━━━━━ EXERCISE INPUTS

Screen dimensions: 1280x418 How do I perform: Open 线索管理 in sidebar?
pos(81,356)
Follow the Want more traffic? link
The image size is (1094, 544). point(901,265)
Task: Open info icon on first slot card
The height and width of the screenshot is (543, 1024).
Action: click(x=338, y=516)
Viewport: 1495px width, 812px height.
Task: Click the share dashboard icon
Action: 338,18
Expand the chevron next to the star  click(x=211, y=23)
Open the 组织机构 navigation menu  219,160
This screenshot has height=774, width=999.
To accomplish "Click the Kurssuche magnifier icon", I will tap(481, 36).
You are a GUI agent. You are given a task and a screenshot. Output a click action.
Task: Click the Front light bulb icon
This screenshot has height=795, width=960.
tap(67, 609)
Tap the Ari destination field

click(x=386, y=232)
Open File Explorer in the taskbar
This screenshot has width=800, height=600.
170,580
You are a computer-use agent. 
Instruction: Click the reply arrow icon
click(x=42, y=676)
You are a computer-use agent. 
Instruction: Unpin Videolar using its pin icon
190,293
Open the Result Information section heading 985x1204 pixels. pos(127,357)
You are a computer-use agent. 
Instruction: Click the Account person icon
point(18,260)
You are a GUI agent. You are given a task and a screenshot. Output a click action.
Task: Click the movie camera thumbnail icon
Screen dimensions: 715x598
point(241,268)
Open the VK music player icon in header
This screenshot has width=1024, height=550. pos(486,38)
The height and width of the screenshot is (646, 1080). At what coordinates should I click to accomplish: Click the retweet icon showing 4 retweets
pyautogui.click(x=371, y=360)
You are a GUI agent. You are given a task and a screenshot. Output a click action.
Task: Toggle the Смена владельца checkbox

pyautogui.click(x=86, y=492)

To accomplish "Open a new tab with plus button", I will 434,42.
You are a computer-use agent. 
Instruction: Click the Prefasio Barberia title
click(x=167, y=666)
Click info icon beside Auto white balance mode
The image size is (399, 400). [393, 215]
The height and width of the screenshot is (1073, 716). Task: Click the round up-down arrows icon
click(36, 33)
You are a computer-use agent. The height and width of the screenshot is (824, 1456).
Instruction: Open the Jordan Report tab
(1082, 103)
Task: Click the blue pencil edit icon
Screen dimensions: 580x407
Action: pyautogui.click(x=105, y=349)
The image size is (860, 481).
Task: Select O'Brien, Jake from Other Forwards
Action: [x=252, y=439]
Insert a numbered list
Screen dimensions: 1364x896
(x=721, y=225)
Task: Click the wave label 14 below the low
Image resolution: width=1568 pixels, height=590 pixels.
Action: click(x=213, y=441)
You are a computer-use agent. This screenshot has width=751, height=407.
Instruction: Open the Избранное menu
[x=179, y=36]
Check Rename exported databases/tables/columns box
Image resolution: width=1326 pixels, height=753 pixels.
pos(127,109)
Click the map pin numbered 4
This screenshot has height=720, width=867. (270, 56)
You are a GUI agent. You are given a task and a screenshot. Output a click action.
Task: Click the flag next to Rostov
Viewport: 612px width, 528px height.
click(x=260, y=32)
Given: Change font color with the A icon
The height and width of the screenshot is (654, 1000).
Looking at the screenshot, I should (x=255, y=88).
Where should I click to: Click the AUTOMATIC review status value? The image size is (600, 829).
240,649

━━━━━━━━━━

◆ YOUR INSTRUCTIONS
Count the lines of these entries that hold the string "with", and give only that number.

◆ RESPONSE TO THIS TASK
2